[Start of Attachment]

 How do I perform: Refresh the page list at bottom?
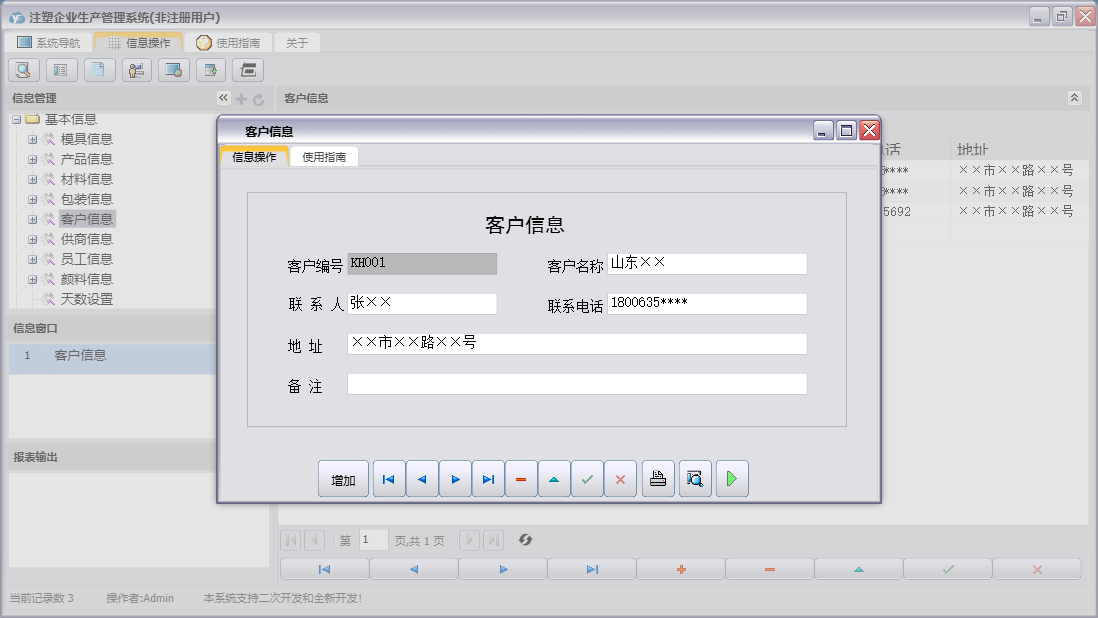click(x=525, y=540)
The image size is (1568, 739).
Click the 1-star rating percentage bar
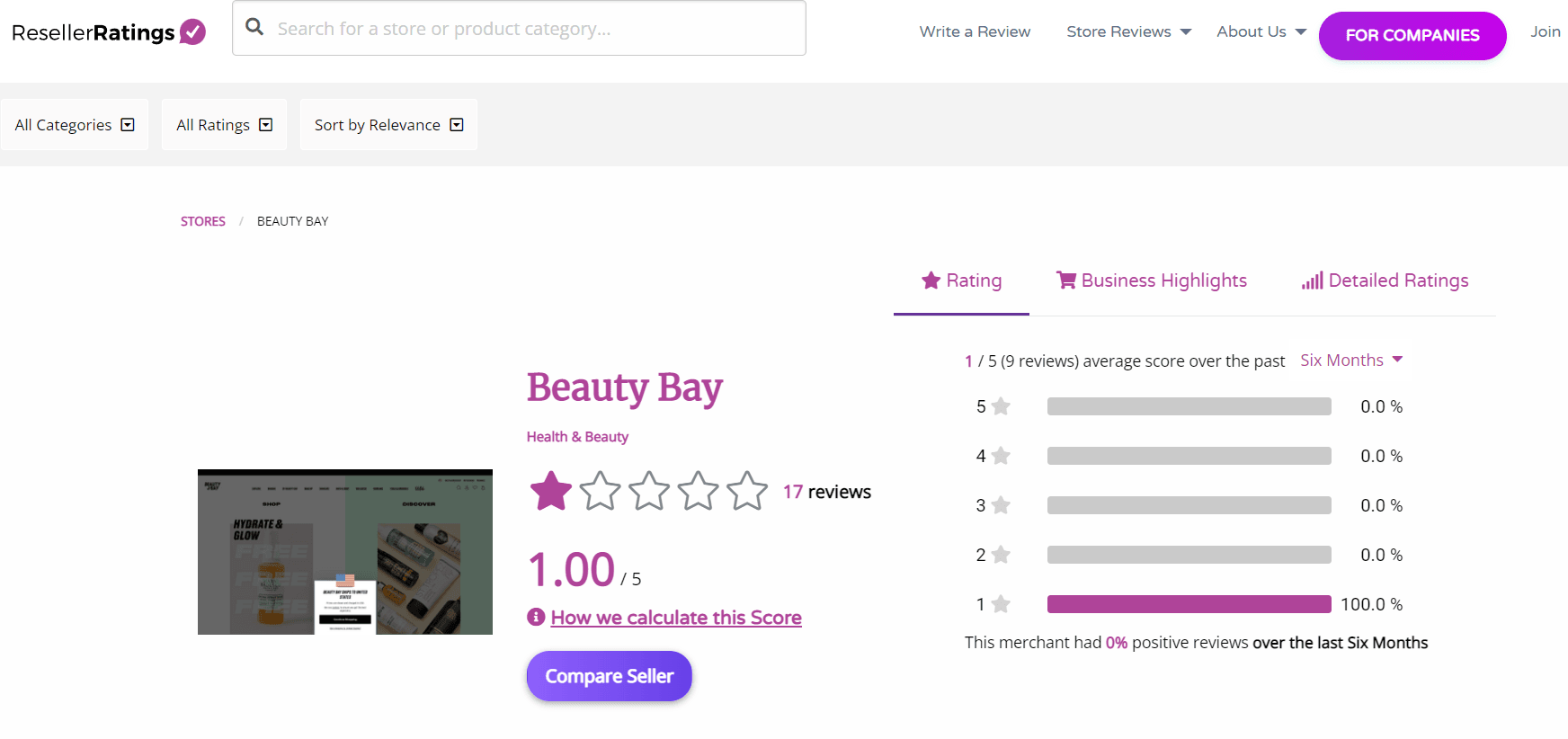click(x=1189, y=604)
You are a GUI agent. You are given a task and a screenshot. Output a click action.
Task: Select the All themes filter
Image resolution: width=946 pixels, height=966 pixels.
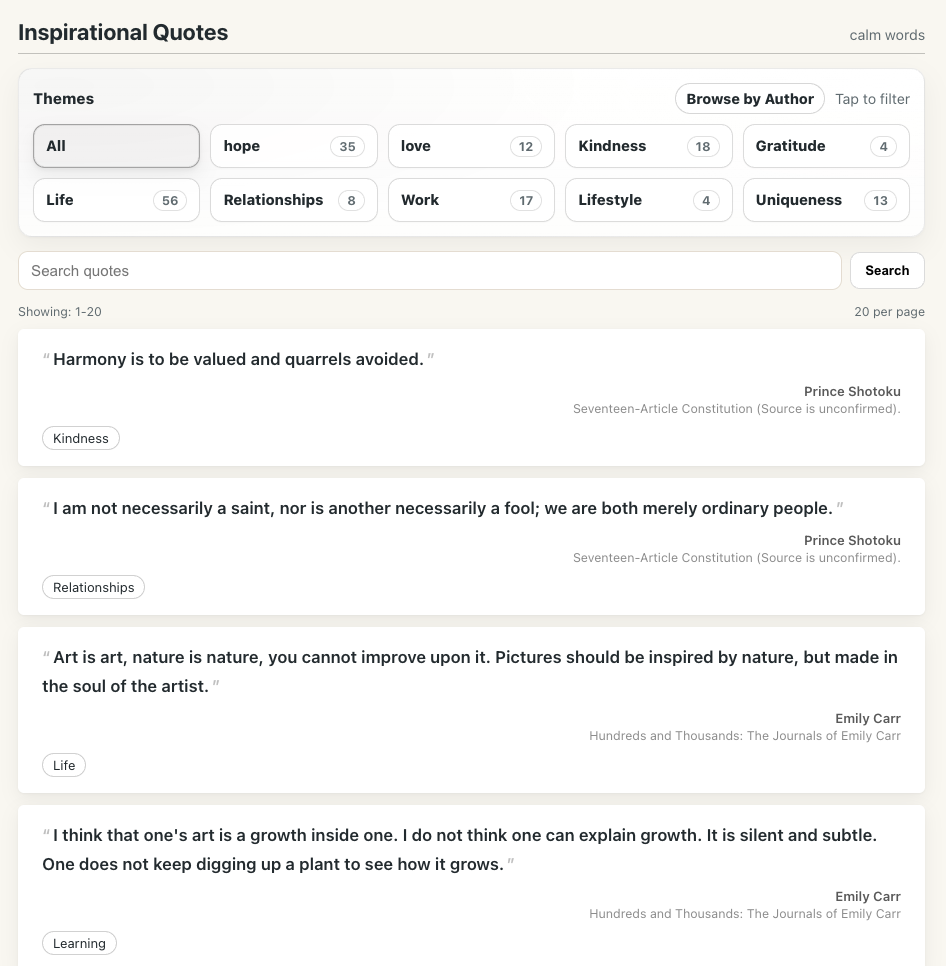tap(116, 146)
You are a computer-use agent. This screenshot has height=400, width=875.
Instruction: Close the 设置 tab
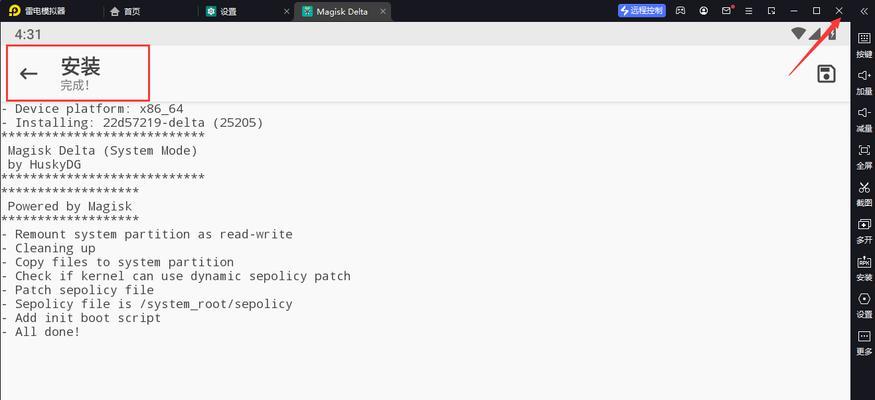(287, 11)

[End of Attachment]

TO DO
From the entries above, copy each line holding "agent".

ANSWER SECTION
You are a GUI agent. You are given a task and a screenshot. Output a click action.
You are a computer-use agent. This screenshot has height=400, width=875.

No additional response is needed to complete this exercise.